Data shown start

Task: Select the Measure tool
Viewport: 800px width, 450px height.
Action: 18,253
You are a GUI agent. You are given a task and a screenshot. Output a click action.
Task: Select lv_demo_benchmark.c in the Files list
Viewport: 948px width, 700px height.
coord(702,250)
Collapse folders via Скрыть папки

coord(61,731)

Data shown end
Data shown start

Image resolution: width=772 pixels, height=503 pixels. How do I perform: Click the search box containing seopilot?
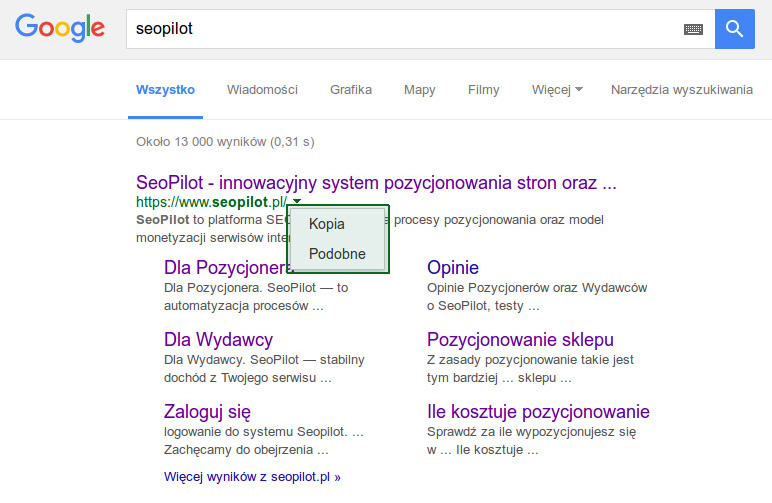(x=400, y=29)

Data shown end
Data shown start

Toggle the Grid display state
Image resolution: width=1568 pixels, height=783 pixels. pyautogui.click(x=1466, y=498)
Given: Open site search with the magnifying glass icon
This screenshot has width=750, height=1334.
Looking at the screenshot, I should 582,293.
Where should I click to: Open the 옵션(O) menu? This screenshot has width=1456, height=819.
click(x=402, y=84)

Data shown end

_To do_. Copy every line in the records above that contains the word "height".

_Answer to this exercise_.
Viewport: 800px width, 450px height.
Viewport: 948px width, 700px height.
Image resolution: width=772 pixels, height=503 pixels. How do I perform: Click the search box containing seopilot?
Image resolution: width=1568 pixels, height=783 pixels. pyautogui.click(x=1466, y=498)
This screenshot has width=750, height=1334.
Where should I click to: Open the 옵션(O) menu? This screenshot has width=1456, height=819.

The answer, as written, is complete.